Difensori della libertà

Il parrucchiere della capitale, Volodymyr, continua a lavorare. Attraversa la città e i villaggi vicini in bicicletta e cerca di evitare i proiettili

Prima della Grande Guerra, Volodymyr Kravchenko aveva i suoi clienti al negozio da barbiere e suonava in una band con i suoi amici. Quest’ultima gli manca di più, perché almeno il lavoro è riuscito a riprenderlo un po’: un amico gli ha suggerito di tagliare i capelli per i militari. Adesso Volodymyr va in bicicletta per incontrare i clienti a Kyiv e nei villaggi circostanti. Per queste persone, l’uomo è già diventato un terapeuta: uno condivide con lui la perdita del lavoro, mentre un altro condivide i successi come volontario.

Una volta, il parrucchiere si è recato da un uomo nel villaggio di Moshchun. I due hanno parlato della vita ascoltando i proiettili esplodere all’esterno. Quando è da solo, Volodymyr lotta con la paura attraverso la preghiera o la musica, suonando la chitarra e il piano. Non ama lamentarsi; ha imparato ad accettare quello che sta succedendo qui ed ora: “Dobbiamo puntare al bene. Fare sport per sentirsi meglio e sostenersi a vicenda in famiglia. È così che vinceremo”.

» Sezione dati:

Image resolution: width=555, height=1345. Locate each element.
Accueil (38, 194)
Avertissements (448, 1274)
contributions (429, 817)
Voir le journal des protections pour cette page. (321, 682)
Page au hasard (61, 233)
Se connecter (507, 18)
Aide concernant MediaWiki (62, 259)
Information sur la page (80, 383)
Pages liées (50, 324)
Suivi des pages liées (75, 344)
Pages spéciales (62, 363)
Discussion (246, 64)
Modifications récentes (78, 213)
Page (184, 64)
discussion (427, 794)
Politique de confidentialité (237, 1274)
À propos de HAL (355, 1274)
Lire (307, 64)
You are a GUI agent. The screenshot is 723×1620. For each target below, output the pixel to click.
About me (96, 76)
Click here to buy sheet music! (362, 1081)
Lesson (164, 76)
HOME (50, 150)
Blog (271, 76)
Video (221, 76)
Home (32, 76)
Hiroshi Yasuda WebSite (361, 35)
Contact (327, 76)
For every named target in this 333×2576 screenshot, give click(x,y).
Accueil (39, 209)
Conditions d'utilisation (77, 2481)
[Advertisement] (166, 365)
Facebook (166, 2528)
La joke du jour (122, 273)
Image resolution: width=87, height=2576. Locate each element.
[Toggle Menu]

» Compito da svolgere: Ricopia la parte del testo sul parrucchiere Volodymyr compresa tra "Prima della Grande" e "successi come volontario.", estremi inclusi.

» Risposta al compito:
Prima della Grande Guerra, Volodymyr Kravchenko aveva i suoi clienti al negozio da barbiere e suonava in una band con i suoi amici. Quest’ultima gli manca di più, perché almeno il lavoro è riuscito a riprenderlo un po’: un amico gli ha suggerito di tagliare i capelli per i militari. Adesso Volodymyr va in bicicletta per incontrare i clienti a Kyiv e nei villaggi circostanti. Per queste persone, l’uomo è già diventato un terapeuta: uno condivide con lui la perdita del lavoro, mentre un altro condivide i successi come volontario.